Pour représenter la Belgique à l’Eurovision, Mustii (Thomas Mustin, de son vrai nom), a imaginé un titre fédérateur, comme une ode à la vie. Le chanteur, aussi jury dans “Drag Race” sur Tipik, se confie sur les enjeux qui l’attendent
Pourquoi avez-vous accepté de défendre nos couleurs à l’Eurovision?

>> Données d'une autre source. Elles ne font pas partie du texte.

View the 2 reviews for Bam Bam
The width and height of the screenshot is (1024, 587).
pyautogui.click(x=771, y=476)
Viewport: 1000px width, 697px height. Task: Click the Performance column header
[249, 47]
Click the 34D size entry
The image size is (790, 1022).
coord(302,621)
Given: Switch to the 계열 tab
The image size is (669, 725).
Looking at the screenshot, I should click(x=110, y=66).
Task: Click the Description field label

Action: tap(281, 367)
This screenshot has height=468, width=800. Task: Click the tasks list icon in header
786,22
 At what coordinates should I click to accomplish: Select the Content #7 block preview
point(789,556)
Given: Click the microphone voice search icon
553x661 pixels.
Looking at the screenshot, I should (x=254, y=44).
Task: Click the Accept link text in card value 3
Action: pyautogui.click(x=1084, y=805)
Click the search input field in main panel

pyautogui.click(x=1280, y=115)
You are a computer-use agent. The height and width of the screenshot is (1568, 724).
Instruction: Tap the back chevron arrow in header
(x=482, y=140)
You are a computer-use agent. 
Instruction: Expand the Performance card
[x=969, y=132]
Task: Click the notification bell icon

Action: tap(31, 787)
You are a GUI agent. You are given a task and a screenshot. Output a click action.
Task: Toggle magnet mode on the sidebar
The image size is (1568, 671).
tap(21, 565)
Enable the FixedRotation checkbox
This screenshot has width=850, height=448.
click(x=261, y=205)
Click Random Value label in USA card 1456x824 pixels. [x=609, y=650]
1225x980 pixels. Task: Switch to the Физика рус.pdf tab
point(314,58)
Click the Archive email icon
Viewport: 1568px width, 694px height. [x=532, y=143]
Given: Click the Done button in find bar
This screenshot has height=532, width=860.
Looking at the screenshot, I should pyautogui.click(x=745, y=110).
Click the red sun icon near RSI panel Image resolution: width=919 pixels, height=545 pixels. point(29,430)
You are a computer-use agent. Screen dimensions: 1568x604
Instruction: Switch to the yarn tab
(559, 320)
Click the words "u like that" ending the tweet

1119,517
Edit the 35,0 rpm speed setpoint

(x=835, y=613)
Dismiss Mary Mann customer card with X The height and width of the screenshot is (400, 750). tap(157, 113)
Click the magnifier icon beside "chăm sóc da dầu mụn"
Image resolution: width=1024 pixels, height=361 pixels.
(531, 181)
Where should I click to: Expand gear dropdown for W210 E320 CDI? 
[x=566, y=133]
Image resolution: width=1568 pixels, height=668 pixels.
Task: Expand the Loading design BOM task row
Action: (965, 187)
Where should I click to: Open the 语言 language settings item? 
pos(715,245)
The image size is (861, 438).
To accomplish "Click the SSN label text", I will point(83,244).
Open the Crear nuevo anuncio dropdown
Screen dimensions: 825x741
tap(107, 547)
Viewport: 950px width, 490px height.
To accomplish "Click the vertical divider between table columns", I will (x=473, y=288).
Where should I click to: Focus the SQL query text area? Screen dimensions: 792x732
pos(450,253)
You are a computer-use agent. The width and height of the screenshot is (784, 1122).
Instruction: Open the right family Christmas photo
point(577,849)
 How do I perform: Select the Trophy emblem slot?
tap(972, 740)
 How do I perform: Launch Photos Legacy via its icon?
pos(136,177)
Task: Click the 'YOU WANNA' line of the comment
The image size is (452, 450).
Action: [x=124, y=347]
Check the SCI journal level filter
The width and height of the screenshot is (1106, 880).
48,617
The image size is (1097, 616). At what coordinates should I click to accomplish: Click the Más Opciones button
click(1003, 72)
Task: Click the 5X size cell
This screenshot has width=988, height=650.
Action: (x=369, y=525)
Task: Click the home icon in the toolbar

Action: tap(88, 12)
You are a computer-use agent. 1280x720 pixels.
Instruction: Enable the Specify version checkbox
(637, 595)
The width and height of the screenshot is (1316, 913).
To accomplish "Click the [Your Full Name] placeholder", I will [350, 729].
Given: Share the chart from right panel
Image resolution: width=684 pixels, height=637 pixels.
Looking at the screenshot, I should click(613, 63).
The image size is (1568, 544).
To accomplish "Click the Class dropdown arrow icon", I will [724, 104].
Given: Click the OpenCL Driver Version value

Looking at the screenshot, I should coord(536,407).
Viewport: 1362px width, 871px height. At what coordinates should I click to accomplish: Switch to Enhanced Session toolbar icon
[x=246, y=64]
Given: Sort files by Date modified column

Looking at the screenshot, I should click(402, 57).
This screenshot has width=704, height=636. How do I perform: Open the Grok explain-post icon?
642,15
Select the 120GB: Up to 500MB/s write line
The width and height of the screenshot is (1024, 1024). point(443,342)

“Parce que je suis complètement inconscient (rires). C’est arrivé il y a un an. J’étais sur les tournages de ‘Drag Race’ et la boss de la RTBF vient me voir alors que je suis au maquillage pour me dire qu’elle m’a vu sur scène et qu’elle pense que je ferais un bon candidat à l’Eurovision. Sur le moment même, j’étais abasourdi. Sans doute parce que j’étais encore à moitié endormi aussi… Je n’ai pas tout de suite réalisé ce qu’on venait de me proposer, mais j’ai rapidement accepté. Pour quelqu’un qui aime la scène comme moi, c’est une opportunité de dingue. Après, j’ai quand même posé mes conditions...”
Lesquelles?
“Premièrement, j’ai demandé à être entouré par une équipe 100% belge dans le processus créatif. Et, ensuite, je ne voulais pas faire une chanson formatée pour l’Eurovision, mais bien un titre qui me ressemble. Je vais chanter devant des millions de personnes, il faut que je me sente bien dans mes bottes. Ce titre, ‘Before The Party’s Over’, sera d’ailleurs aussi sur mon prochain album.”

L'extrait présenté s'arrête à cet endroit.